All 81 hips presented with clinical relevant intra- and/or extraarticular impingement following LCPD. Reduced range of motion and pain were the leading symptoms. Of the 81 hips, 41 had preoperative Tönnis stage 0 and 40 hips had Tönnis stage 1. In addition, 46 of the hips had previous operations, mostly intertrochanteric varisation osteotomies.

Procedures

Between October 1997 and October 2020, 81 hips (79 patients) were treated with surgical hip dislocation and offset correction. In 71 hips, a retinacular flap with relative femoral neck lengthening was performed. Concomitant procedures were performed in 32 hips for the labrum, in 11 hips with a periacetabular osteotomy, in 6 hips with a valgus osteotomy, and in 4 hips with a head reduction osteotomy. The mean age at operation was 23 ± 9 (6–51) years.
+===+
▸ **Exercise instructions**
(1) Quote the passage on hip surgery after LCPD from "All 81 hips presented" up to and including "intertrochanteric varisation osteotomies.".
(2) Write what comes next in the passage on hip surgery after LCPD, picking up after its final sentence.

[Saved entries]
+===+
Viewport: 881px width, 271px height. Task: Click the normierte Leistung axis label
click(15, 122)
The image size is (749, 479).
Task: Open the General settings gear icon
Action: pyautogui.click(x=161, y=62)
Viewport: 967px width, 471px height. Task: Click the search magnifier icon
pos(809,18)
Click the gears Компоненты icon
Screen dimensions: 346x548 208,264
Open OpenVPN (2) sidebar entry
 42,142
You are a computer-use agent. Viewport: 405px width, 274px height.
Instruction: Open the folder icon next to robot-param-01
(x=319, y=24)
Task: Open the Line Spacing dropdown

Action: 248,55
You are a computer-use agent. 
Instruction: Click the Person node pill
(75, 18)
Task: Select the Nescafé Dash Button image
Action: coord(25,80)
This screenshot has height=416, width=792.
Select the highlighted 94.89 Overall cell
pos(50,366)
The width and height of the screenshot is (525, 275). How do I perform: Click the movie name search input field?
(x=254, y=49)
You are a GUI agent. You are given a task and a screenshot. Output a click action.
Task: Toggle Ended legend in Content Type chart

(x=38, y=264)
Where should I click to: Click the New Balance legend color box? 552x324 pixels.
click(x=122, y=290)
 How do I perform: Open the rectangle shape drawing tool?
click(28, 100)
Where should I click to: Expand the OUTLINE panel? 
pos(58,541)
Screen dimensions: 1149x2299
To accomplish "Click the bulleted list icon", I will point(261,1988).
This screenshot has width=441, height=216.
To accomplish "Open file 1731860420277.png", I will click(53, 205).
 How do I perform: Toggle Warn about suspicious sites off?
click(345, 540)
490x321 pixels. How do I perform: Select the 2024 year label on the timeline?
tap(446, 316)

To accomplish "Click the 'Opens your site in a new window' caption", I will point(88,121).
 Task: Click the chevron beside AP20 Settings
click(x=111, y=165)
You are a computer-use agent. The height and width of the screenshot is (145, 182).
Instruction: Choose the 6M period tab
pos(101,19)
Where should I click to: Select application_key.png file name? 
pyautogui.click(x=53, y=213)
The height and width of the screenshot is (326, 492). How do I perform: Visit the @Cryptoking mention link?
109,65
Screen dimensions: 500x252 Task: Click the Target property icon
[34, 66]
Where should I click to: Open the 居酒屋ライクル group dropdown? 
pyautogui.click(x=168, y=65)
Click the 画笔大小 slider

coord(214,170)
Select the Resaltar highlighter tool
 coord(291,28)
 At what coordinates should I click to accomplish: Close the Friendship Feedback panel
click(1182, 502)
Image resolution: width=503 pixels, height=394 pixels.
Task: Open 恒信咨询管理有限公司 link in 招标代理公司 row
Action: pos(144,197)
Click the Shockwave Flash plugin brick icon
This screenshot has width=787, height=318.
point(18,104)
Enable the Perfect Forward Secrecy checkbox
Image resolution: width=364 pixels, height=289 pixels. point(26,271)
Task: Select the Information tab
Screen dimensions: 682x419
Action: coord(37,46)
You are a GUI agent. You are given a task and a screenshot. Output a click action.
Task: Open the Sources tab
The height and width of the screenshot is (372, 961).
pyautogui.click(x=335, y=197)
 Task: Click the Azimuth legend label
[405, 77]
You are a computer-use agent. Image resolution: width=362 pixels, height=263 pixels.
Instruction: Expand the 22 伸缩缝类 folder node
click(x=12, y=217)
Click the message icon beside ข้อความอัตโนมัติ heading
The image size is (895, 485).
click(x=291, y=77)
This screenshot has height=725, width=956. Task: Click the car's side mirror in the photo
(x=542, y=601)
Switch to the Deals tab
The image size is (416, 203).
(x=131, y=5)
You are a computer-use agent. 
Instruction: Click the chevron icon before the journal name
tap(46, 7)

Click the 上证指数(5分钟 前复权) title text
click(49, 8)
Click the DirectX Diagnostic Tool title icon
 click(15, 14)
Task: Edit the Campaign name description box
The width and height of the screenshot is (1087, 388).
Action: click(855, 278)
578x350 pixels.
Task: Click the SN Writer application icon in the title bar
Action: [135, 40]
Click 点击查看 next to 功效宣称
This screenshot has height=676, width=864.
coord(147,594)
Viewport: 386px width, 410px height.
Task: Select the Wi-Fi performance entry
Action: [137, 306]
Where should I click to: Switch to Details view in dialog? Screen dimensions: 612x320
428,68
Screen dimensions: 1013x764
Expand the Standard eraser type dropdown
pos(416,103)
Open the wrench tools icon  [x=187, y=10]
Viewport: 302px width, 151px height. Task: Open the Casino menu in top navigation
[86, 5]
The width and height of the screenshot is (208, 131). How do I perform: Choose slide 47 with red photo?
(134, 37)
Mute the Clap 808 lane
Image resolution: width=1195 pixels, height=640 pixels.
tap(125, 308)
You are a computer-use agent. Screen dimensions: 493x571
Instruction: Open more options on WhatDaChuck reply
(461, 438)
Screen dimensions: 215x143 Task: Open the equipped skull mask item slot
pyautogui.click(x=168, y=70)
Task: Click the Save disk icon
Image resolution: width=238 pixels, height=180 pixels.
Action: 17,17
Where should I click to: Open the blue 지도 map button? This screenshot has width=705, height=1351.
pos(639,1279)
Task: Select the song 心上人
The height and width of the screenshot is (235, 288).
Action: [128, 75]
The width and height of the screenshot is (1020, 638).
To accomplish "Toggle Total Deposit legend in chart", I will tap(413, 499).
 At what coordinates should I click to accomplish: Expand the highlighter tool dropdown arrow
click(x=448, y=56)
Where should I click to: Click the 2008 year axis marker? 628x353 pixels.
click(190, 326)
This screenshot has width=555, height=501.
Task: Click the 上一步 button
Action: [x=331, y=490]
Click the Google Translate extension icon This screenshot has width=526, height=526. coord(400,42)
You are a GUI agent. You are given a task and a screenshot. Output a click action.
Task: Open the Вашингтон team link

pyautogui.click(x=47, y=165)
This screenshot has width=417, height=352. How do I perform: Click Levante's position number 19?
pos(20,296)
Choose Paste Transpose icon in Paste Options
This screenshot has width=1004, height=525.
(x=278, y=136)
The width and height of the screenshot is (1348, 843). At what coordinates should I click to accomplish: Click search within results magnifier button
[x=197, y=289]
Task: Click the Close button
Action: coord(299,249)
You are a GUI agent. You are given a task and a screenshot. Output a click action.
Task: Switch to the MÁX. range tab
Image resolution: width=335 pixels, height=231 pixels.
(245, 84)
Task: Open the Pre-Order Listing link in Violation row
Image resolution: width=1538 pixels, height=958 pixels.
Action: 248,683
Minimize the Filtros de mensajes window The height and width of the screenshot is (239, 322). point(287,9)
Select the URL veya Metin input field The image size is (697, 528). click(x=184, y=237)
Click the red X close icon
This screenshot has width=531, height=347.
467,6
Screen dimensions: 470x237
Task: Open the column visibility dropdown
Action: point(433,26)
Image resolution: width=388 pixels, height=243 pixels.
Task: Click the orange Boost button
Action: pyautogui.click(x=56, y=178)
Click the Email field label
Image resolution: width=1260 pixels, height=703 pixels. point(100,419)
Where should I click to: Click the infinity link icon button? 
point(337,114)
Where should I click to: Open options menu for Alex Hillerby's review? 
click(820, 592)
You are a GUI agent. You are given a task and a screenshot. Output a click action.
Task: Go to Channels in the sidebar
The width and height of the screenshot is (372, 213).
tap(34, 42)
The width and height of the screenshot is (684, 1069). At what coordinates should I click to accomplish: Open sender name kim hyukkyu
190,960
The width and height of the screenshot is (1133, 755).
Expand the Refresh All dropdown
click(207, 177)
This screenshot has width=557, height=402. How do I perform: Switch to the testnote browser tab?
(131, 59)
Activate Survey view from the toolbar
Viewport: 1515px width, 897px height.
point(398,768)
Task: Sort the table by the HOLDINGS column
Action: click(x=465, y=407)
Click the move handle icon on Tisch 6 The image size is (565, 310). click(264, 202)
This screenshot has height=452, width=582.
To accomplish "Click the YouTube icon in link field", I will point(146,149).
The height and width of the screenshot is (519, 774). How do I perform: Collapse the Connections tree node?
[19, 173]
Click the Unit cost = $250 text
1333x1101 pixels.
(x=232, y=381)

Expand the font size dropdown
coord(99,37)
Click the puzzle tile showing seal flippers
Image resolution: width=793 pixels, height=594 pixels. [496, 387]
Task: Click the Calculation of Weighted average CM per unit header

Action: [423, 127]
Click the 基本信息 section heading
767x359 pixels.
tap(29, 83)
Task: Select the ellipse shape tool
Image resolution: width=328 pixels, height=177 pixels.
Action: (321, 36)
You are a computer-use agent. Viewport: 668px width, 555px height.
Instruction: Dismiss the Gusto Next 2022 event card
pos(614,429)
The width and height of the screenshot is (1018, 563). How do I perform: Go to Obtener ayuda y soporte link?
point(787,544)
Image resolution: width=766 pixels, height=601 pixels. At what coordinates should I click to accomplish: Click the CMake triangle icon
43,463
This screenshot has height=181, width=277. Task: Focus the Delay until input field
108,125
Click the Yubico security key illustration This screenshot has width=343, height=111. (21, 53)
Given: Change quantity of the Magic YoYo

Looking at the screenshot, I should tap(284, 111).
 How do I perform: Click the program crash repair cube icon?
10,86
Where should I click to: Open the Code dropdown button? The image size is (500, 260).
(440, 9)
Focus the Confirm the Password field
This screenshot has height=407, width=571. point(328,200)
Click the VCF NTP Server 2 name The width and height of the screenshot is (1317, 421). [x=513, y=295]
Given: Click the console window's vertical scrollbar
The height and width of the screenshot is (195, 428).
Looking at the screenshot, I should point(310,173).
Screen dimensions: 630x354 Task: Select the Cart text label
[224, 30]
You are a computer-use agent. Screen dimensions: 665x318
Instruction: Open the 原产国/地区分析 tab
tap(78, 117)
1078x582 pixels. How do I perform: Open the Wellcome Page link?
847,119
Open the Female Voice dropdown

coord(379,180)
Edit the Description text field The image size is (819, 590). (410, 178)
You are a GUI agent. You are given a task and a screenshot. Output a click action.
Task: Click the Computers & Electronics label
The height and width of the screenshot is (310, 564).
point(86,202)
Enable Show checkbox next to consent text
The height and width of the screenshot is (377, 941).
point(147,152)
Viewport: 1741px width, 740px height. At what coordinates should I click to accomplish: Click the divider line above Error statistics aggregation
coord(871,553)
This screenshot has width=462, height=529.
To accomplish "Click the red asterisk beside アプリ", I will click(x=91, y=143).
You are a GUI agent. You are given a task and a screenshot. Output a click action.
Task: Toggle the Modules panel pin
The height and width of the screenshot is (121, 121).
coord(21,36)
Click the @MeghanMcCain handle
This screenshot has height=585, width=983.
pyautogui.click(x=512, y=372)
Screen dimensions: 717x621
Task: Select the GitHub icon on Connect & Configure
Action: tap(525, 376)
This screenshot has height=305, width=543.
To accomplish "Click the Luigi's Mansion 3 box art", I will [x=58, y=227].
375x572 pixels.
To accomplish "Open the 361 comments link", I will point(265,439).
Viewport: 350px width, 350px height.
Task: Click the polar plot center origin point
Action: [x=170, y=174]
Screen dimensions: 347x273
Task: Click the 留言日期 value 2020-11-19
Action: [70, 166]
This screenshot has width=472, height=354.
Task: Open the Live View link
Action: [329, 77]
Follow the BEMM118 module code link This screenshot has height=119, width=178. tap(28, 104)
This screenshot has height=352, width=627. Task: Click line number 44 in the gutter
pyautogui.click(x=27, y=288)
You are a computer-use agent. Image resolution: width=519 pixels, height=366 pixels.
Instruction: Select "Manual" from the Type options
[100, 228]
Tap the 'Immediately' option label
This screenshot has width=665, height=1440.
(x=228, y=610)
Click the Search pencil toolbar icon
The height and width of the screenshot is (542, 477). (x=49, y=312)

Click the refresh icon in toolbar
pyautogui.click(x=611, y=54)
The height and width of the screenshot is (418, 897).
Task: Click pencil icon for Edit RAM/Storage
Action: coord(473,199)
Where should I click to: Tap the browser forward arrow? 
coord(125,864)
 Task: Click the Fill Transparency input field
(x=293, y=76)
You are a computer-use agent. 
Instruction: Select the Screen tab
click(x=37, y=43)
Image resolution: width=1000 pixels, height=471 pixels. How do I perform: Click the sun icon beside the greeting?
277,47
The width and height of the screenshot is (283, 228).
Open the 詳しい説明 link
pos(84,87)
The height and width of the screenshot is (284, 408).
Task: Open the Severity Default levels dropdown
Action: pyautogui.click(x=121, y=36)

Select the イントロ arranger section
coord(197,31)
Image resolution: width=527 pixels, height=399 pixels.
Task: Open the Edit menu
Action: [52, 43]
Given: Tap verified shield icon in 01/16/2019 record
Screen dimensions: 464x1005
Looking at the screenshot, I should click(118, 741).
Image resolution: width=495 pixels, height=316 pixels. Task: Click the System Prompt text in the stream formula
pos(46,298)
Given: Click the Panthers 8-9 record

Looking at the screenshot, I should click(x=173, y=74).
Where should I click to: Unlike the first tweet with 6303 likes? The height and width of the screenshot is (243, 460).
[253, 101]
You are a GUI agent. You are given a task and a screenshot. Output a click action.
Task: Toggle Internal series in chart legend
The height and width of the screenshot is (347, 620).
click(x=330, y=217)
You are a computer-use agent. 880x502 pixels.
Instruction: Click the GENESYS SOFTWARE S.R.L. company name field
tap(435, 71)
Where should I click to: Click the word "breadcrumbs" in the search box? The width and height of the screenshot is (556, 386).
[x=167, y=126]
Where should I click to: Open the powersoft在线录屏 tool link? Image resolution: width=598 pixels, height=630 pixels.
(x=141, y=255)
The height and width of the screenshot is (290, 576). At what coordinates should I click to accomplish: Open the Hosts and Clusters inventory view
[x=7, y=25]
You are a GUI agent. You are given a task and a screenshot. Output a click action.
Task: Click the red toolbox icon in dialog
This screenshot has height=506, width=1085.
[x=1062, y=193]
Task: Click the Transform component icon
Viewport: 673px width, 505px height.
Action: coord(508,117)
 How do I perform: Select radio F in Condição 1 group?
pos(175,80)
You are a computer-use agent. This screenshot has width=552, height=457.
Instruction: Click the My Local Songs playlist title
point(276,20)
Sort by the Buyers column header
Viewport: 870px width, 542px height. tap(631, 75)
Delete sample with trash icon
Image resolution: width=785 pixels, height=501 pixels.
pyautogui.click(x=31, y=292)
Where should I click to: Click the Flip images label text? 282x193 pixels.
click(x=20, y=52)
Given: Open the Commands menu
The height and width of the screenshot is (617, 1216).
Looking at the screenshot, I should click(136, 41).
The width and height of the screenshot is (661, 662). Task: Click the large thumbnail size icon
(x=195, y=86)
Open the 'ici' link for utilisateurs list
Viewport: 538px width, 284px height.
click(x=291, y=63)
+===+
▸ **List of answers**
(1)
All 81 hips presented with clinical relevant intra- and/or extraarticular impingement following LCPD. Reduced range of motion and pain were the leading symptoms. Of the 81 hips, 41 had preoperative Tönnis stage 0 and 40 hips had Tönnis stage 1. In addition, 46 of the hips had previous operations, mostly intertrochanteric varisation osteotomies.

(2)
Follow-up and evaluation

The mean follow-up was 9 ± 7 (range 1–23) years; 11 hips were converted to a total hip arthroplasty (THA) due to progressive arthrosis after a mean 7 ± 4 (range 1–13) years. One patient died 1 year after the operation unrelated to surgery. The remaining 67 hips showed no or minor progression of the arthrosis.

Revision surgery and complications

None of the patients developed avascular necrosis of the femoral head. Complications included two instabilities with consecutive subluxations, and one patient with pseudarthrosis of the lesser trochanter. Of the 2 patients with instabilities, one received a periacetabular osteotomy and the other patient underwent total hip arthroplasty due to advanced osteoarthritis. The patient with the pseudarthrosis of the lesser trochanter had a revision osteosynthesis and healed trochanter at follow-up. In 43 patients, the trochanteric screws had to be removed. One patient died unrelated to the operation.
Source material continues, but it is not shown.